Cópias da Portaria foram encaminhadas à Corregedoria-Geral do Ministério Público e ao Conselho Superior do Ministério Público, uma vez que o parágrafo 5º do artigo 176, da Constituição do Estado do Ceará, discorre que “Ao servidor militar são proibidas a sindicalização e a greve”. Para o representante do Ministério Público, um possível risco de greve de policiais militares e bombeiros militares desta Unidade Federativa, confrontará o comando do referido dispositivo.
Na Portaria, José Filho argumenta o legítimo interesse do Ministério Público em prevenir responsabilidades e assegurar a tranquilidade à coletividade com relação a ordem pública e social. Portanto, a iniciativa constitui uma das funções institucionais do Ministério Público, ao exercer o Controle Externo da Atividade Policial, conforme o artigo 129, inciso VII, da Constituição Federal.

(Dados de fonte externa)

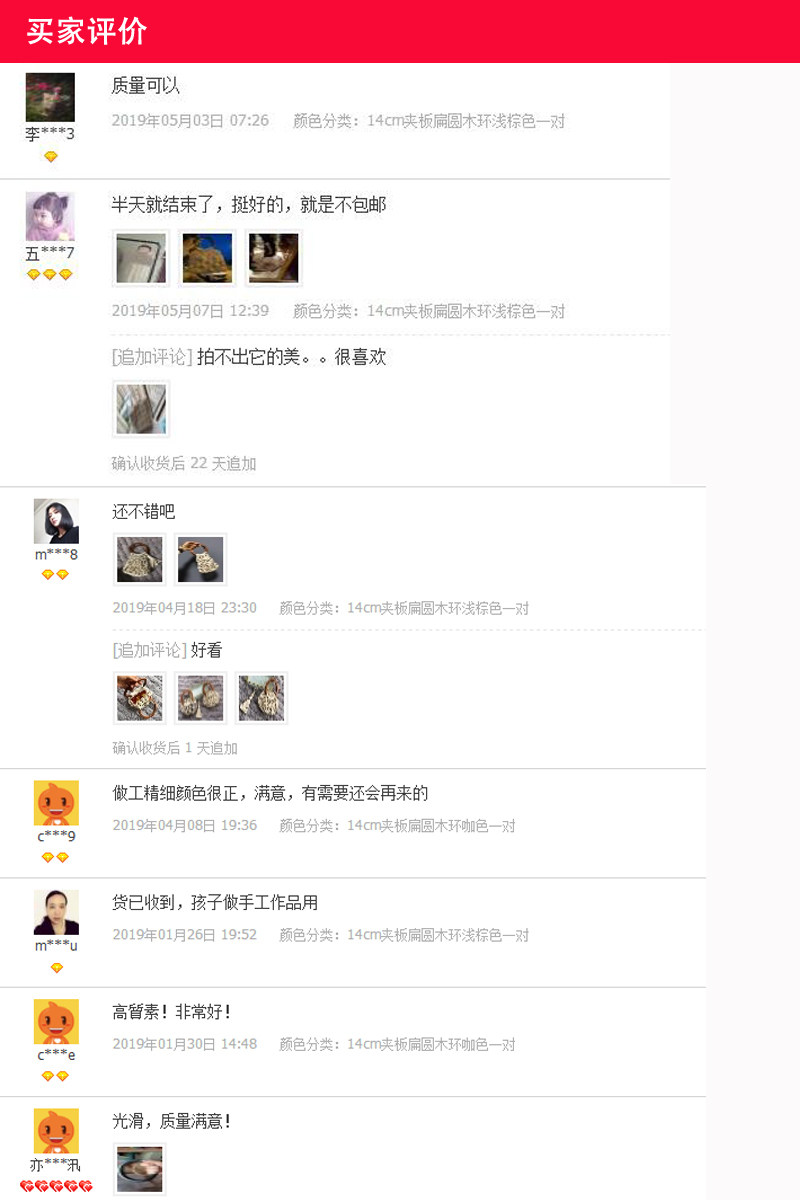Click avatar of user 五***7

coord(50,216)
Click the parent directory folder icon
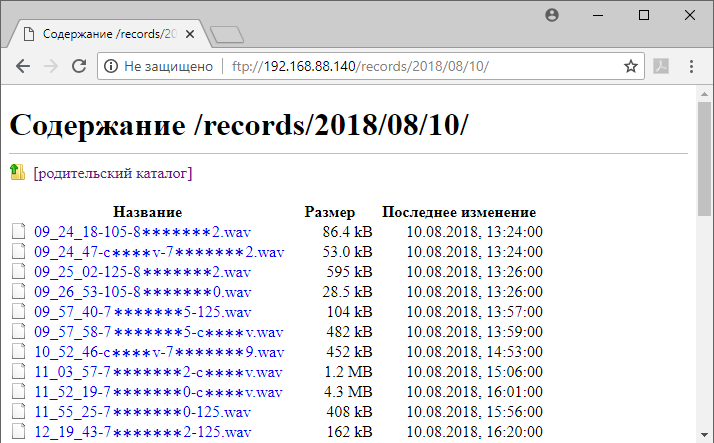714x443 pixels. pyautogui.click(x=18, y=173)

A notícia diz respeito à publicação de convocação de todos os policiais militares e bombeiros militares do Estado do Ceará levada a efeito na internet pela Associação dos Profissionais de Segurança do Estado do Ceará e Associação dos Cabos e Soldados Militares do Estado do Ceará, em conjunto com a Associação dos Oficiais da Polícia Militar e do Corpo de Bombeiros Militar do Estado do Ceará (ASSOF), além da Associação de Praças da Polícia Militar e Corpo de Bombeiros Militar do Ceará (ASPRAMECE), e Associação das Esposas de Praças Militares da Polícia Militar e Bombeiros Militar do Estado do Ceará.